The author has chosen a sustainable lifestyle to restore congruence between living, learning, and livelihood - where livelihood is about securing life’s essentials, living is about organising life around those essentials, and learning arises naturally from that lived reality. When these three are in congruence, they create a way of life that is both resilient and robust.

 Inspirations have come from so many - family, friends, people close to me and those unknown to me too. From those who have questioned the status quo, who brought about desired change through conviction, persistence and consistent effort. And most of all, from indigenous and rural landscapes and lifestyles. The simplicity, the humility, the quiet strength of the indigenous character  - these continue to inspire me; and the elegant complexity woven through nature and its rhythms fascinates me no end. 

She thanks her mother and father for their unconditional love; her husband for the innumerable deep conversations, for hand-holding, experimenting and journeying along; her daughter for her integrity, her perspective and her comforting warmth.

She shares combatting all her challenges too. During her travels to far-flung tribal and rural areas for extended periods, not knowing the local language was often a real challenge. Simply connecting at a human level - trying to relate deeply, beyond the spoken word -  helped enormously. With persistence, it was so heartening to find how the natives would accept her as their own and help her integrate into their ambience.

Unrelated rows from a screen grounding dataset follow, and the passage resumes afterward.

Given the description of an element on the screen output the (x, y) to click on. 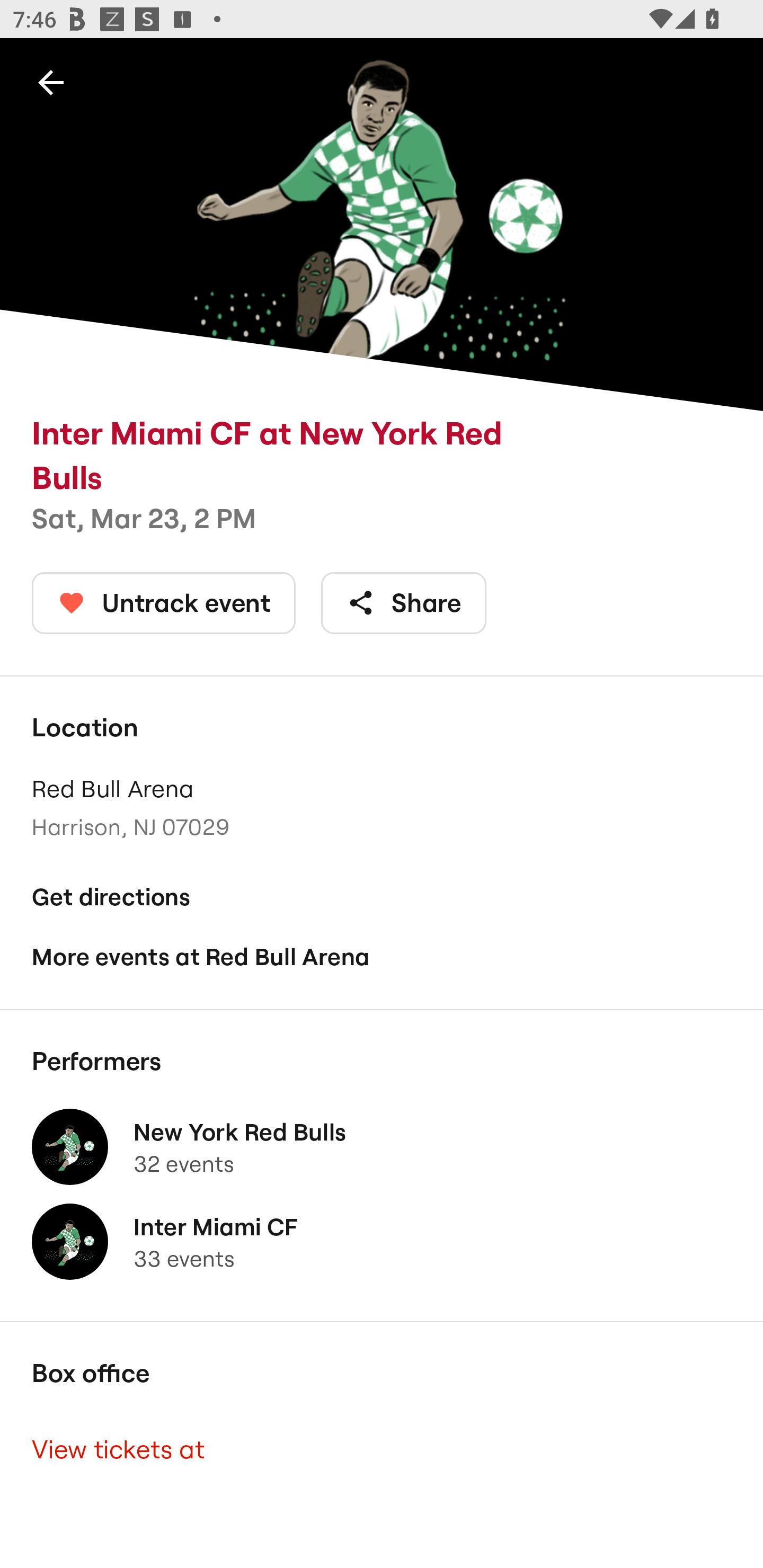
Back (50, 81)
Untrack event (164, 602)
Share (403, 602)
Get directions (381, 896)
More events at Red Bull Arena (381, 956)
New York Red Bulls 32 events (381, 1146)
Inter Miami CF 33 events (381, 1241)
View tickets at  (381, 1449)
Given the description of an element on the screen output the (x, y) to click on. 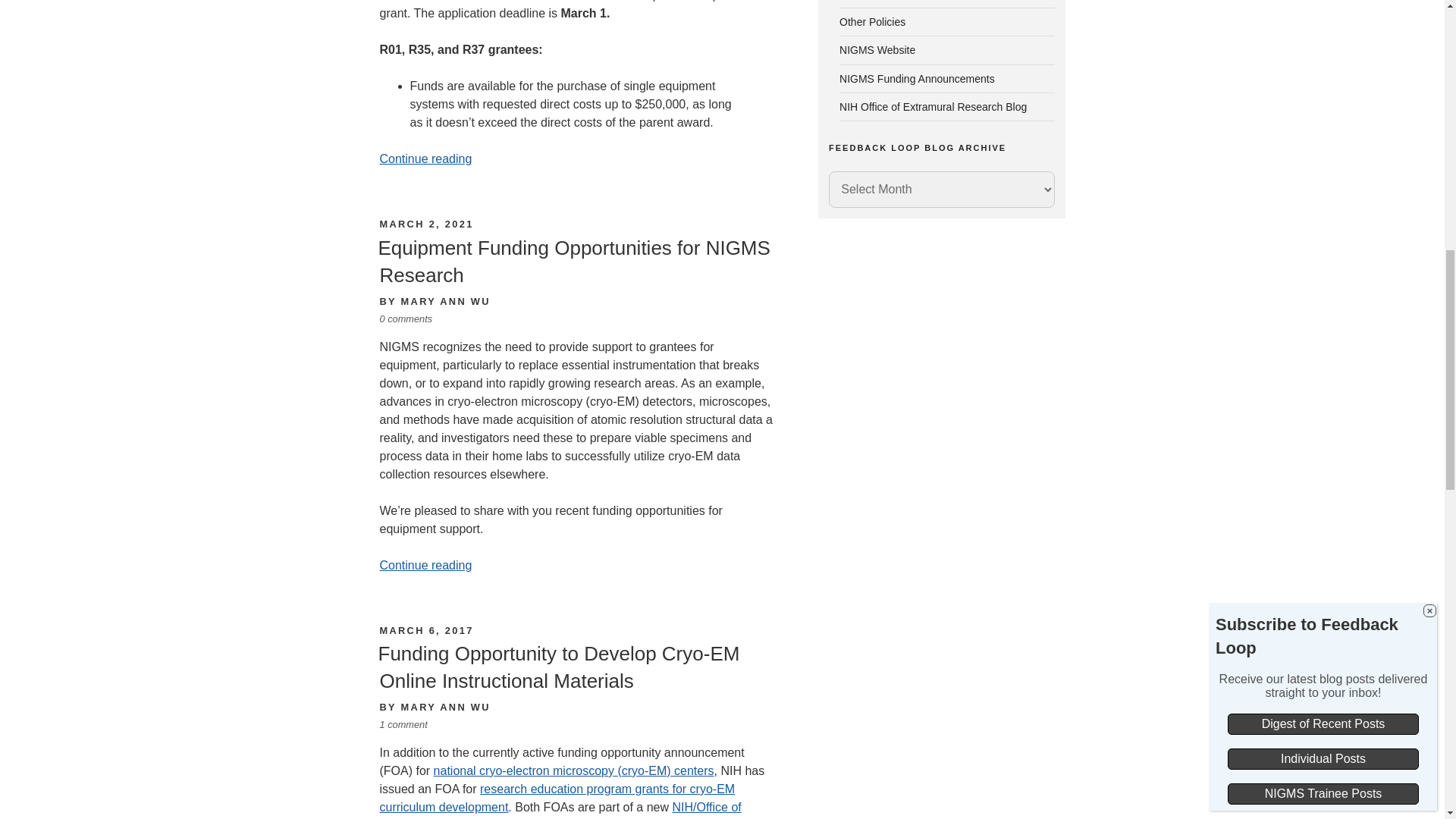
MARCH 2, 2021 (425, 224)
Posts by Mary Ann Wu (445, 301)
MARCH 6, 2017 (425, 630)
Equipment Funding Opportunities for NIGMS Research (573, 261)
Posts by Mary Ann Wu (445, 706)
Other Policies (872, 21)
MARY ANN WU (445, 706)
MARY ANN WU (445, 301)
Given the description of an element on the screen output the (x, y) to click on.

When we started planning to shift to an off-grid home and eliminate fossil fuels from our daily cooking and mobility, sustaining it felt daunting. But Vivek Kabra’s Sunwings solar cooker resolved the cooking-without-LPG challenge beautifully. For the past six years, it has cooked every meal we have eaten and will continue to. We switched to an electric car and public transport to avoid petrol and diesel for our daily mobility. Extracting fossil fuels and groundwater for daily consumption feels profligate now.

Since our house does not have light bulbs, every evening, at dusk, lighting the oil lamp feels very special. In that moment - when daylight fades and darkness takes over - lighting the lamp, having conversations in the dim light without clearly seeing each other gives those exchanges a different quality and depth. And feeling the presence of darkness (not the absence of light) is positively overwhelming and humbling.

We use only stored rain water for our needs. The rain water we harvest during the monsoons must last us through the year, or untill it rains again. We use as little as possible for each chore, and recycle what we use through a  grey water system – returning it to the plants. Closing the water loop makes every drop precious. Similarly, closing the energy loop and the food loop, mending broken loops wherever possible.

If you are mindful, the world you seek already exists and the change you want to see in the world starts from you.

Living like this, we feel very happy, peaceful and wholesome. It feels like our skin, our nature – Congruent.